Sunday marks exactly 20 years since IDF forces pulled out of southern Lebanon, but there is no ceremony, no lowered flag and no speeches.
This event is remembered mainly on social media by those who spent 15 years between 1985 and 2000 in military positions throughout the security zone, fighting stubbornly against Hezbollah terrorists' guerrilla warfare in a decade-and-a-half battle still not defined as a war.
In recent weeks, as May 24 drew ever closer, various Facebook groups were created by the soldiers who served in these outposts.
They all remember the fighting, the bombardments, the convoys, the wounded, and the 414 brothers in arms whom they lost in the conflict.
On the eve of May 24, 2000 - after a long public battle led by the Four Mothers protest movement, then-Prime Minister Ehud Barak fulfilled his election promise and pulled the IDF out of Lebanon.
In 1998, current IDF Chief Aviv Kochavi was promoted to the rank of lieutenant colonel and appointed commander of the eastern brigade in the Yakal (the IDF unit that liaised with the SLA), under the command of Brig. Gen. Erez Gerstein, who fell in battle a year later.
"The generation of commanders that make up the General Staff grew up in the wadis and ambushes of the security zone," said Kochavi this week, recalling the period bogged down in Lebanon.

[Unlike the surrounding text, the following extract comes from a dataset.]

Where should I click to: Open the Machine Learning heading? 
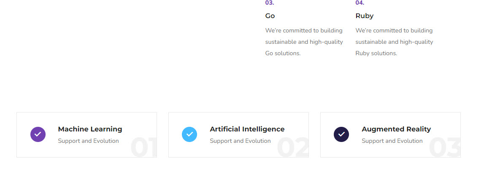(90, 129)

"This is a time when we were personally and professionally molded," said the chief of staff, who spent many years fighting in Lebanon.

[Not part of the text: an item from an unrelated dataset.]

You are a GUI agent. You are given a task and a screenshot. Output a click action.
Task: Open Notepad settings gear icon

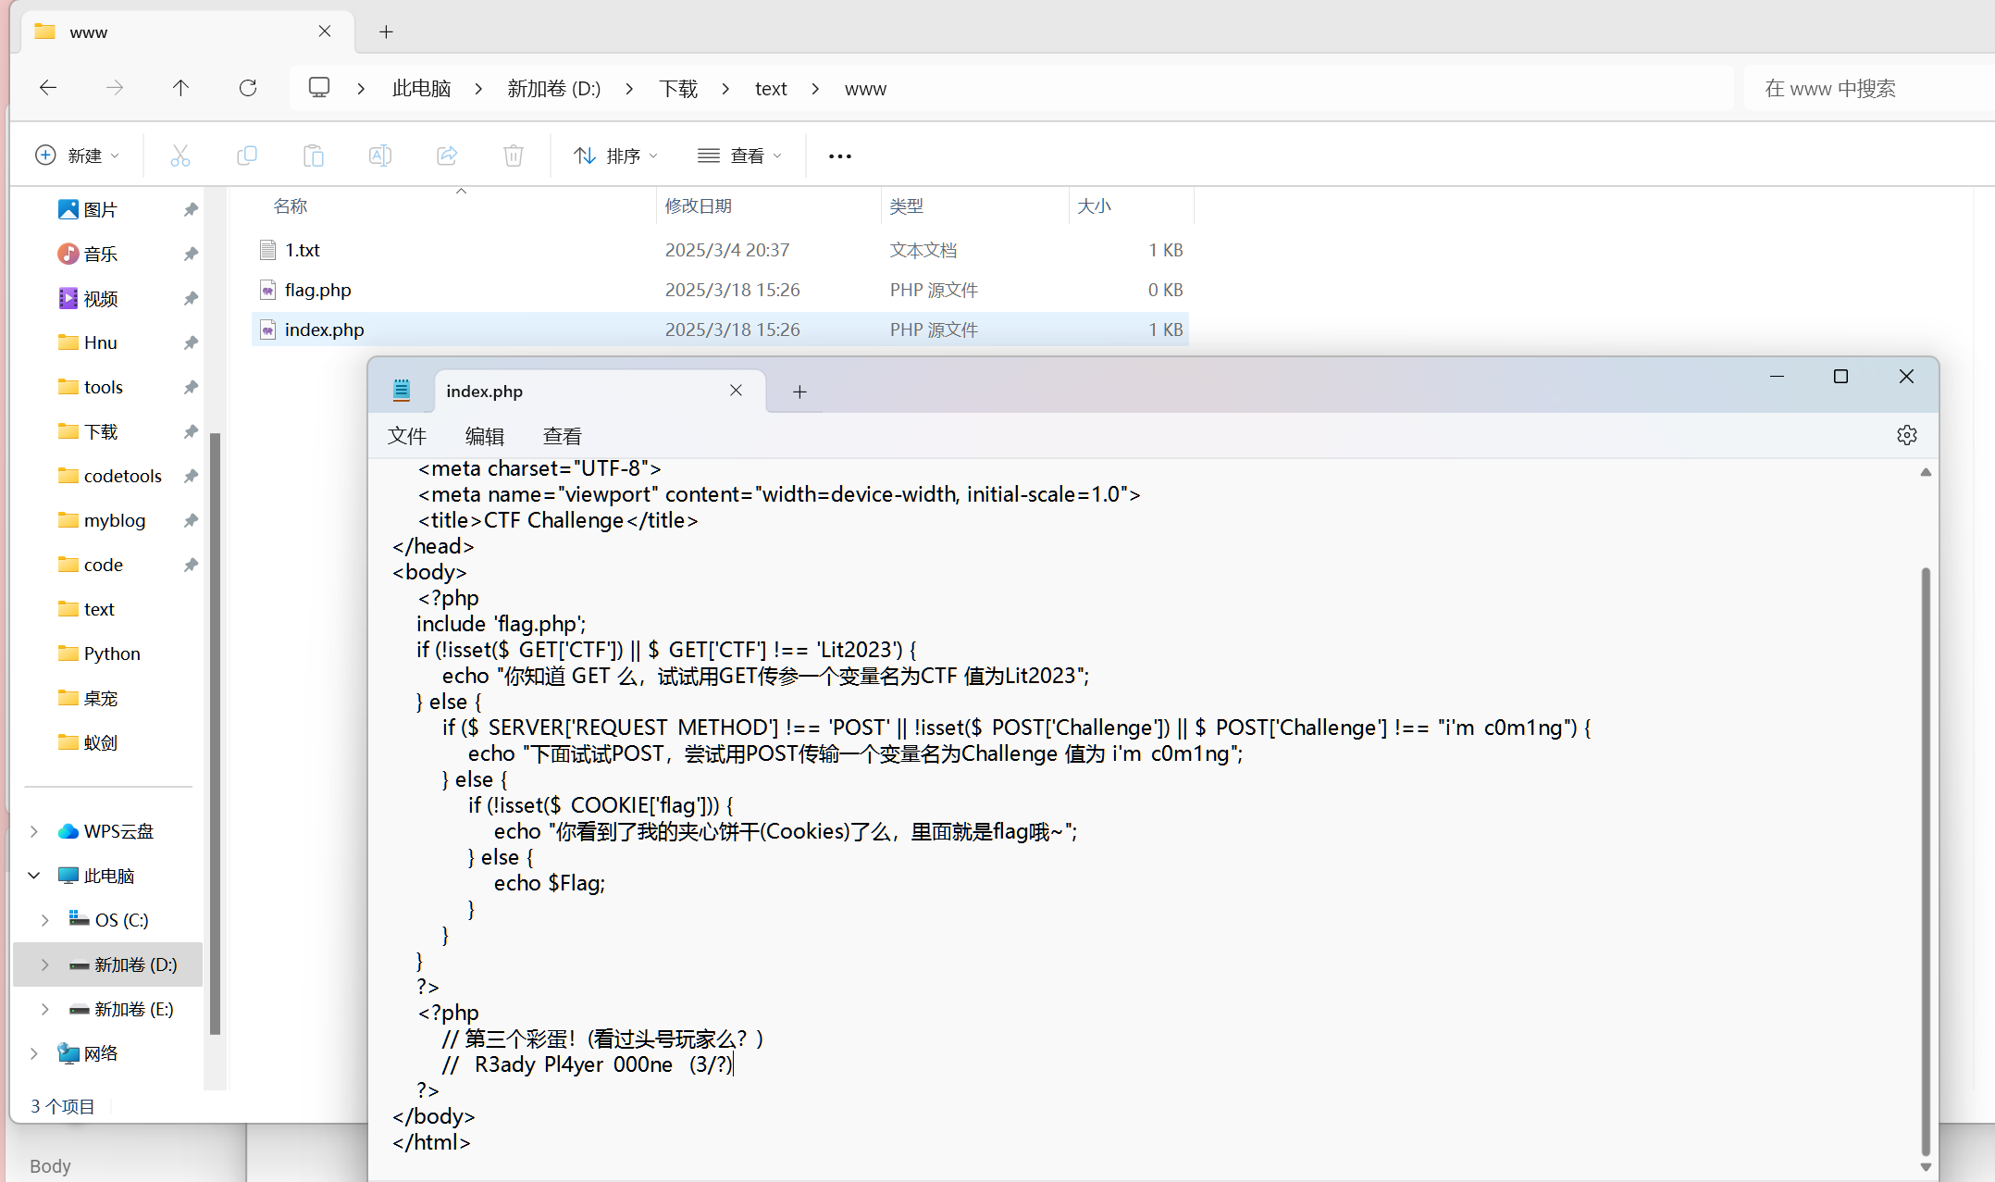click(1906, 435)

“I carry with me the image of my friends, who fell on Lebanese soil, and embrace their families," he said.
Kochavi also paid tribute to the fighters of the Southern Lebanon Army, a pro-Israel militia whose members fought alongside the IDF.
These fighters include Nabi Abu Rafah, who was commander of the SLA's Eastern Brigade, and Samir Mehra, an SLA battalion commander. The two, like many other members of the SLA, fled Lebanon when the IDF left.

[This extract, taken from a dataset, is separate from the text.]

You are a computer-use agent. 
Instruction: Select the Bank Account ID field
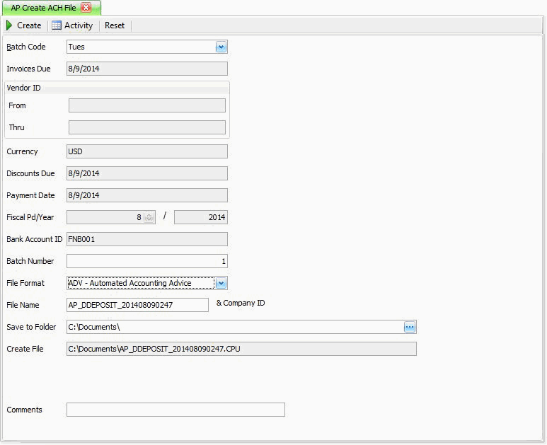pos(146,239)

The IDF chief keeps in close contact with the two to this day, and they were both invited to meet with Kochavi on the day he took office as the head of the Israeli army.
“Over the years, the enemy in Lebanon improved, and gradually adopted guerrilla fighting patterns. It took the IDF several years to recognize and acknowledge it,” Kochavi said.
“At the operational level, this was a major lesson - the necessity for self-reflection and clear inquiry, which leads to the evolution of the military and its methods of operation.”
He added: "The years of fighting in Lebanon are a lesson that we must exhaust to its fullest. One of the key lessons of the time is the ability to identify and interpret a given situation.”